Solving $\frac{\partial L}{\partial x_1}=0,\frac{\partial L}{\partial x_2}=0 \implies \left(1,\frac{3}{4}\right)$ hence $z=\frac{17}{8}$

Hence, $z_{\min}=\frac{3}{4}$

So, I was confusing how the second method satisfy the theorem $10$? Like did they do the same thing? Checking the inequality is binding or not? And could I write the second method on exam as a solution for KKT condition?
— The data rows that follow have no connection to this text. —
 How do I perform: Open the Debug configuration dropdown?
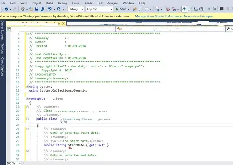click(76, 9)
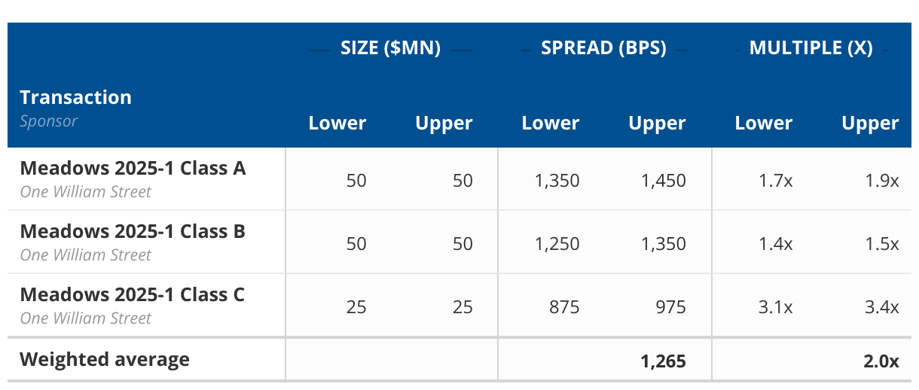Screen dimensions: 919x390
Task: Open Meadows 2025-1 Class C transaction
Action: coord(133,294)
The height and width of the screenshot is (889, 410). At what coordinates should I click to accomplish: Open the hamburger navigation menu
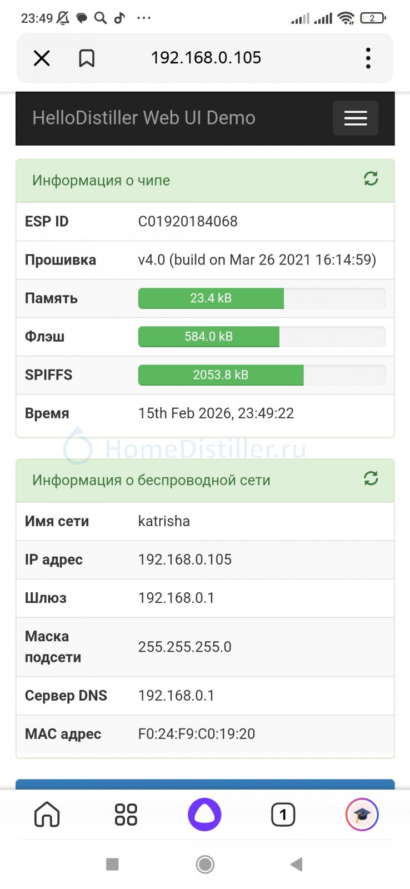coord(356,118)
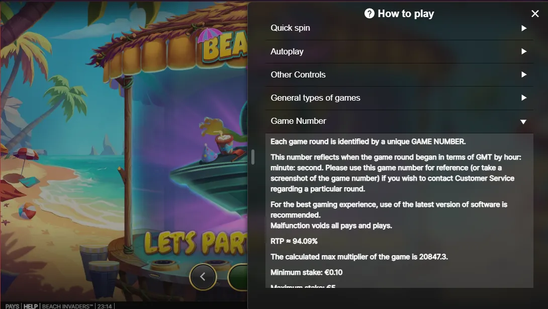
Task: Expand General types of games arrow
Action: tap(523, 98)
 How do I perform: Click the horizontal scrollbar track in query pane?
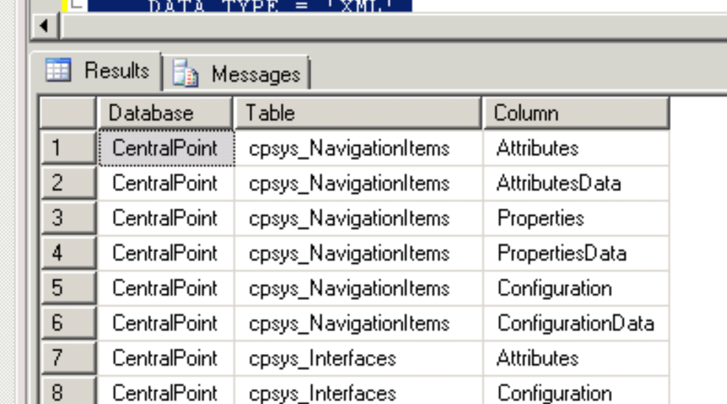pos(393,26)
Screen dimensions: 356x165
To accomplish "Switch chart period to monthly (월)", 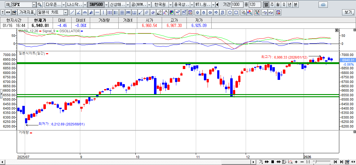I will (x=278, y=5).
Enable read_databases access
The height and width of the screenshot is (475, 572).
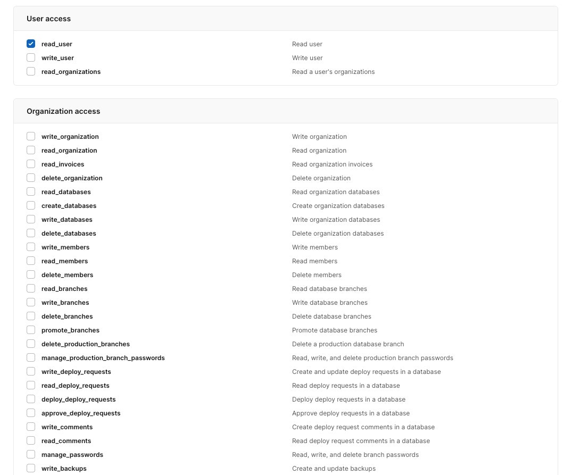(x=31, y=191)
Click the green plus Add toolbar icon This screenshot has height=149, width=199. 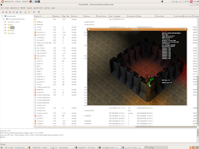3,12
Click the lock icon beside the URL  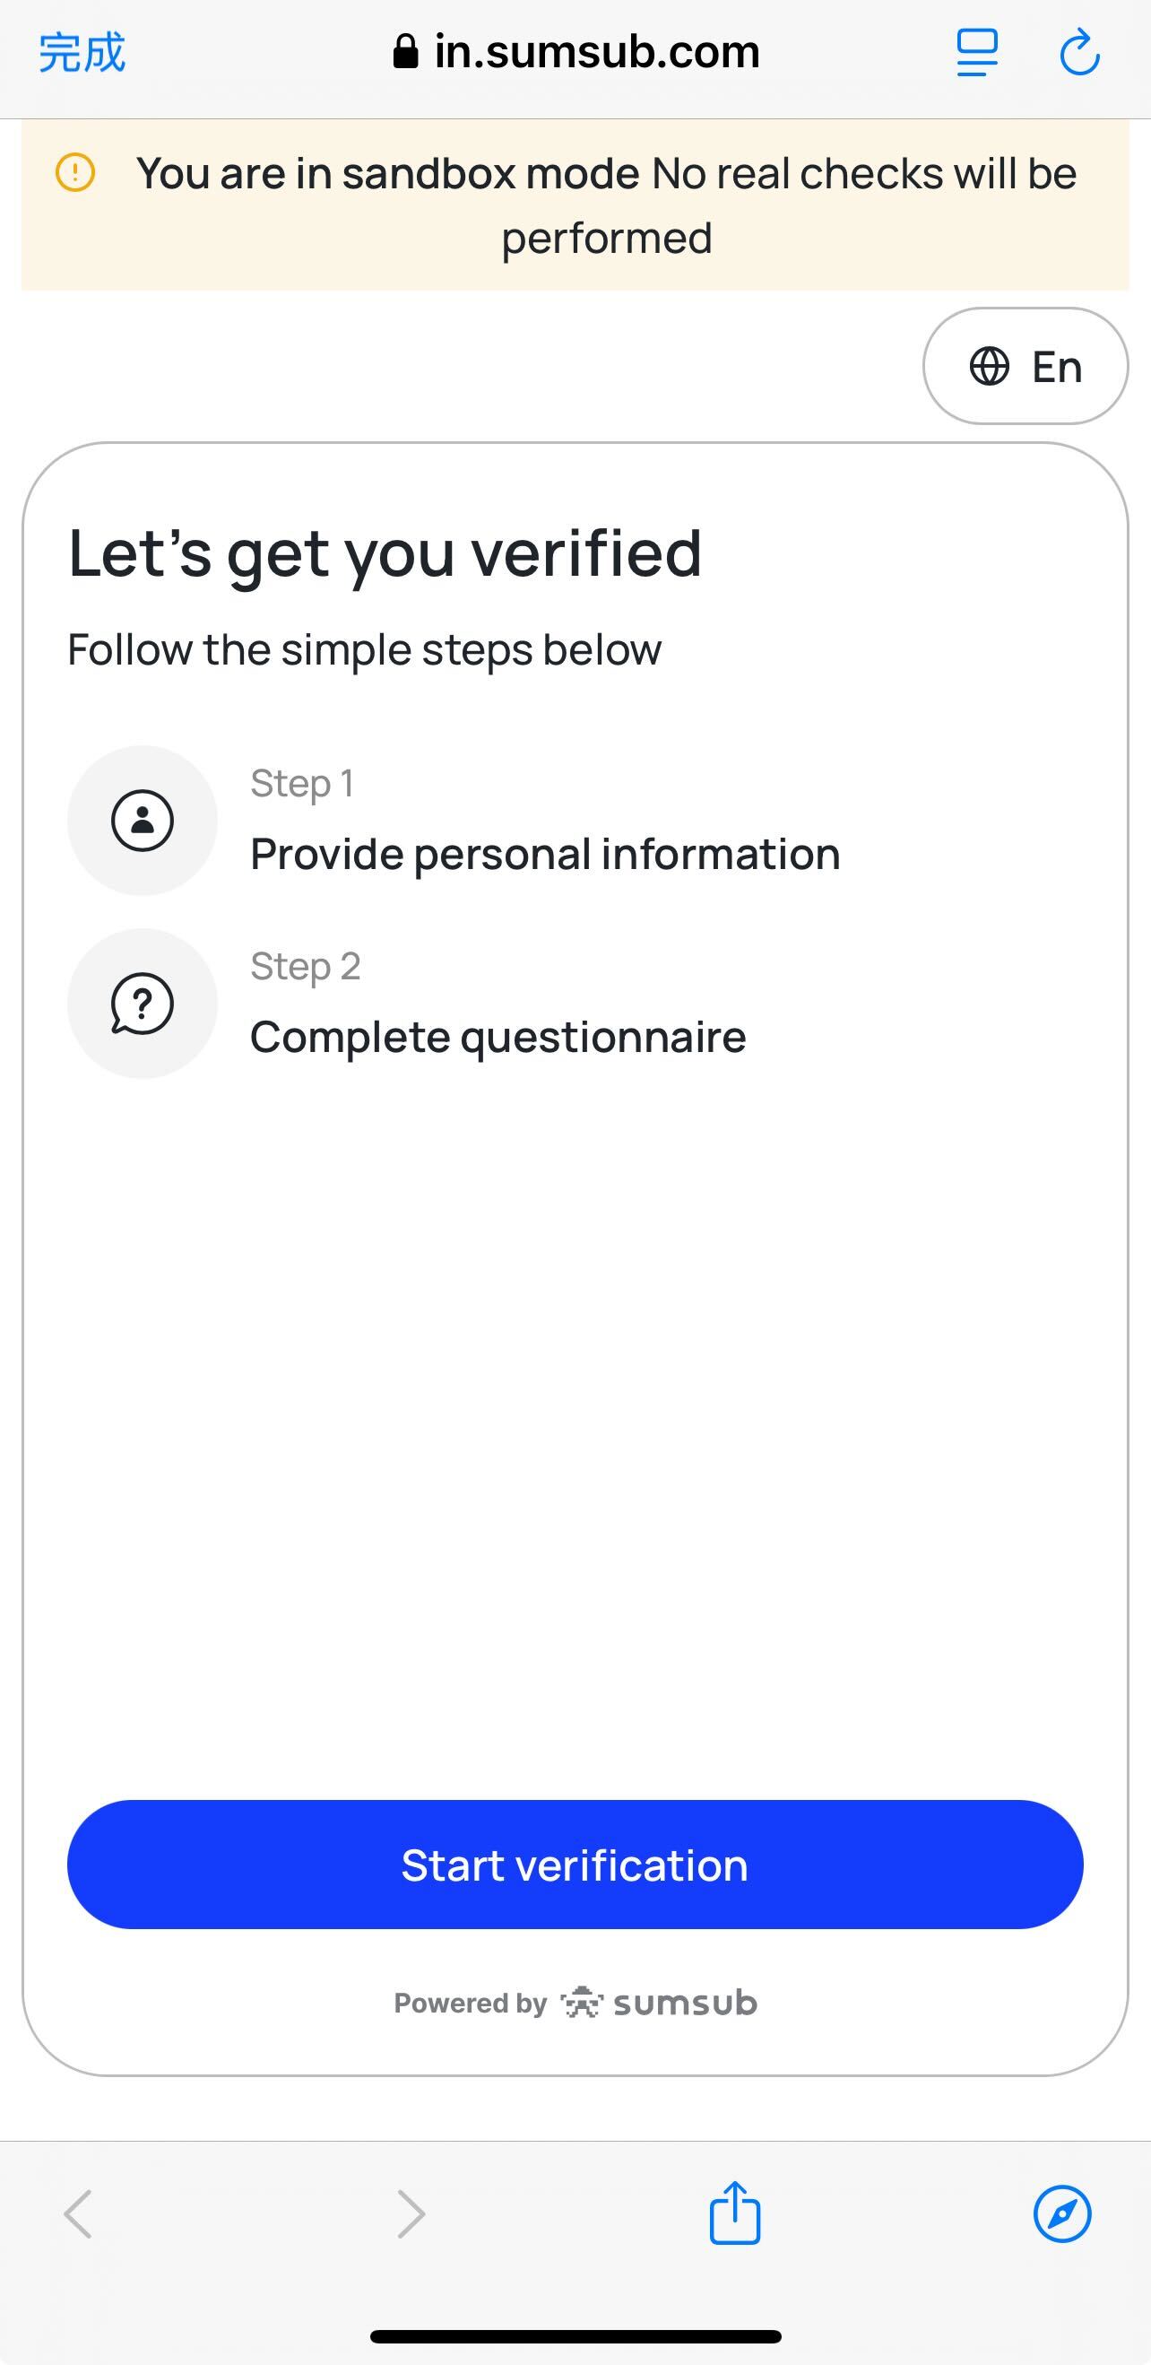pyautogui.click(x=406, y=52)
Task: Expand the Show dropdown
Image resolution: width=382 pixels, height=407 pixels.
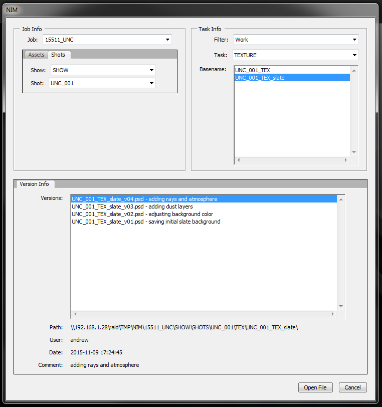Action: coord(102,70)
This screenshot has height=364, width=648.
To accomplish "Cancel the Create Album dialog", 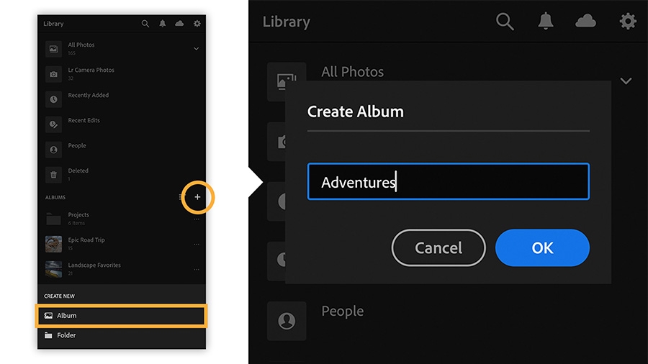I will [438, 248].
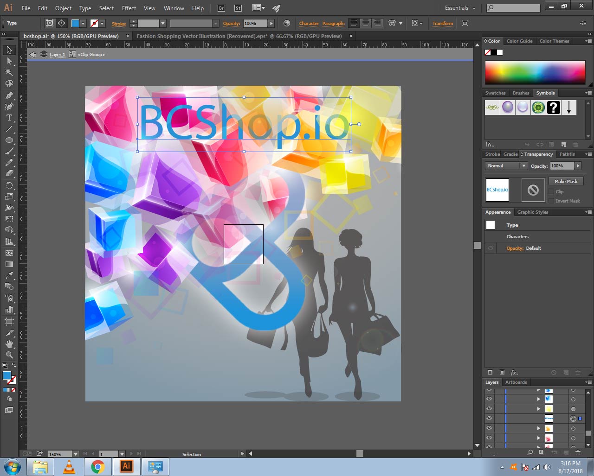
Task: Click the Add New Effect fx icon
Action: point(514,373)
Ok so think of a convex domain in $\mathbb R^2$ whose boundary is given by curves $g_i(x_1,x_2) \leq b_i$. Now think of a possible minima for a function $f$. Where can it be? it can be in the interior of the domain, or maybe it can be in a point in the boundary. However, there are points in the boundary which are corners and others which are only sides. So you subdivide the problem. If the point is in the interior of the domain means that there is "no restriction" active so you just check if it is an extreme point for $f$. In other words, you set $\lambda_j=0$ and try to solve $Df=0$. (+) — Aitor Iribar Lopez, Jan 17 '22 at 20:48
(+) Then you check if one of the restrictions is active so the other ones are irrelevant etc etc. Formally speaking you are basically taking the equalities $\lambda_i(b_i-g_i(x))=0$ and saying ok first suppose $g_i(x) \neq b_i$ so $\lambda_i=0$ and then suppose $g_i(x) = b_i$ but $\lambda$ can be arbitrary. This is the way I used to see this since I really hated optimization and only a geoemtric way of thinking about it helped me — Aitor Iribar Lopez, Jan 17 '22 at 20:50
Sound intuitive but still there are so many conditions mentioned in the theorem $10$, which seems unintuitive, especially condition $36,38$. @AitorIribarLopez. But thanks for your geometric intuition, you can collect your comments and post it as an answer. — WhyMeasureTheory, Jan 17 '22 at 20:58

score 8 · Accepted Answer · edited Apr 05 '24 at 22:50

First try to understand the following simplified version of KKT:

Suppose you are trying to solve the problem

$$\text{min } f(x)$$

$$\text{s.t. } g_j(x) \leq b_j$$

Where (if i don't recall bad, $f$ and the $g_i$ are convex). Then KKT conditions tell you that if $x^*$ is a solution then you can find $\lambda_j$ such that:

$\lambda_j \geq 0$ for all $j$
$\lambda_j [g_j(x^*)-b_j]=0$ for all $j$
$\frac{\partial f}{\partial x_i}(x^*)+ \sum_j \lambda_j \frac{\partial g_j}{\partial x_i}(x^*)=0$ for all $i$ or equivalently $\nabla f + \sum_j \lambda_j \nabla g_j=0$

Note that the sets $g_j(x)=b_j$ form the boundary of your domain. Look at condition 2. It basically says: "either $x^*$ is in the part of the boundary given by $g_j(x^*)=b_j$ or $\lambda_j=0$. When $g_j(x^*)=b_j$ it is said that $g_j$ is active. So in this setting, the general strategy is to go through each constraint and consider wether it is active or not.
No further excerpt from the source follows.